The “Workstation” was a Centos 6.6 desktop running in our Danvers office with the following configuration:

  • 1 dual-core CPU @ 3.40GHz

  • 1 GB RAM

  • 20 GB local storage

Of course, the workstation’s local storage is not what we’re interested in!

A more robust implementation would be to place the MGS on a separate server from the MDS, with separate storage for each server, but the layout above is sufficient for our current needs. For further discussion and ideas, see the “Lustre Cluster” section of the manual (in particular “Figure 1.2.  Lustre cluster at scale”).

EC2 Infrastructure

EC2 provides many different types of hosts, with different as for CPU, RAM, and networking. A key component of Lustre is LNET, the networking layer that “glues” everything together in a Lustre deployment.  We chose EC2 instance types with “High” network performance characteristics.

The table below shows the EC2 instances used in this evaluation.

image

The storage available for the MGS/MDS and clients, of course, is of less importance than for the OSS/OST, so we simply took the default available with the EC2 instance types in question.  Our OST gives us a total of almost 160GB (2 x 80GB) for clients to use when they connect to our cluster.

Networking

When configuring your EC2 security group and starting your EC2 instances, be sure to open port 988 to external clients, or you will not be able to access the OSS/OST from a local workstation.

Installation

It’s possible to build Lustre from source, but Intel provides a series of RPM files for the RHEL family and other supported Linux server distributions.  This makes installation much more straightforward.

Rather than try to rival the excellent instructions at the HPDD Wiki we refer you to the  “Walk-thru: Deploying Lustre pre-build RPMs” on that site.  Some things that we did differently are:

  • We downloaded the .rpm files directly from Intel’s site, rather than modifying our yum repository configuration.

  • We manually created the filesystem, rather than using llmount.sh.

In summary, the steps we used are as follows:

Download and install the patched Linux kernel

Download and install the Lustre software, along with supporting software (e2fsprogs, etc.)

Disable SELinux

  • Per Intel “Lustre does not play well with SELinux…”

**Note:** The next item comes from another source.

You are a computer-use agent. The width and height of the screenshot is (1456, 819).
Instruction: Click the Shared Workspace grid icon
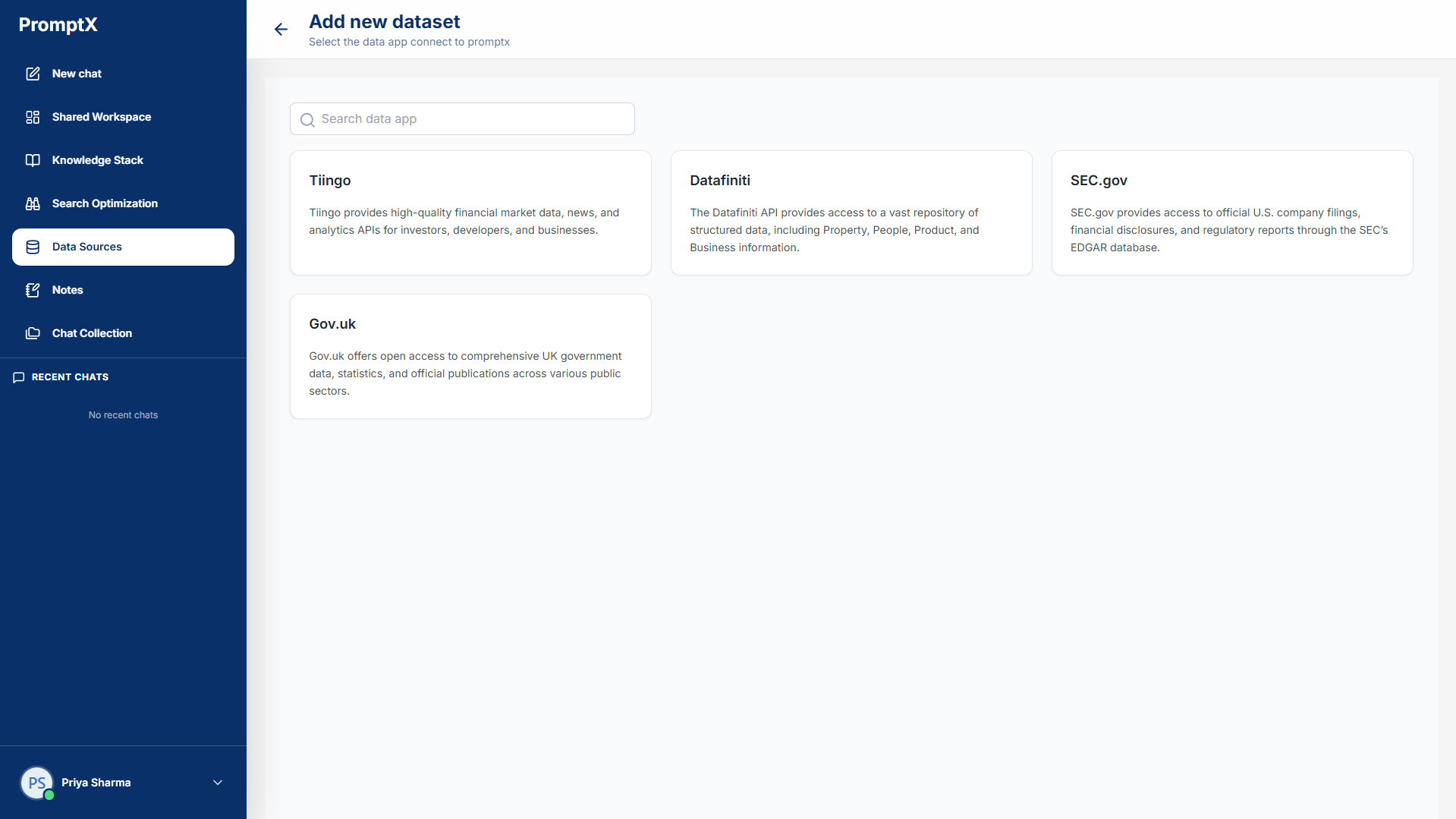tap(33, 117)
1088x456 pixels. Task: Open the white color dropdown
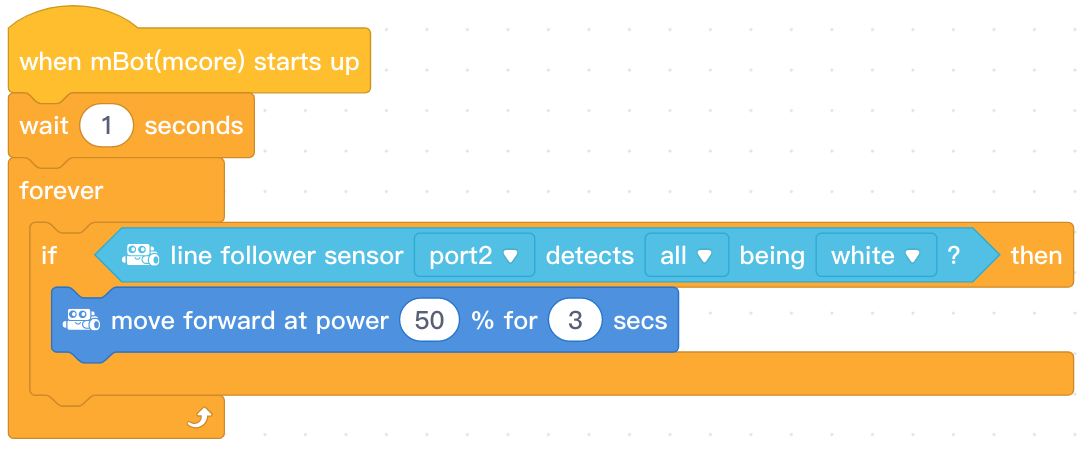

At this point, we generated two EC2 Amazon Machine Images (AMIs) from our running systems, one for the server hosts and one for the client machines (should we want to use EC2 clients). This made it quick and easy to spin up new instances of Lustre components.

Next, we built our cluster in the following way:

Enable LNET

  • You may first need to ensure that the interface is set to eth0

Set up the MGS, MDS, and MDT

  • Create the file system

  • Create a mount point

  • Mount the MGS/MDT file system

Set up the OSS and OST

  • Create the OST file system

  • Create a mount point

  • Mount the OST file system

All details for these steps can be found in the Lustre manual.

Note that In order to use all the available storage on any node that you intend to be an OST, you may have to create a logical volume, using a logical volume manager (LVM). In this way, the individual disks present as a single volume, on which you can then create the Lustre file system.

Connecting a Client

Once the server components were in place, connecting a client machine that had Lustre installed, to the cluster needed only a few steps:

  • Start Lustre services

  • Start LNET

Then connecting to the cluster was a single command:

# mount -t lustre MGS_IP@tcp:/lustrewt /mnt

Where MGS_IP is the IP address of your MGS; lustrewt is the name of the file system on the MGS, and /mnt is the client mount point.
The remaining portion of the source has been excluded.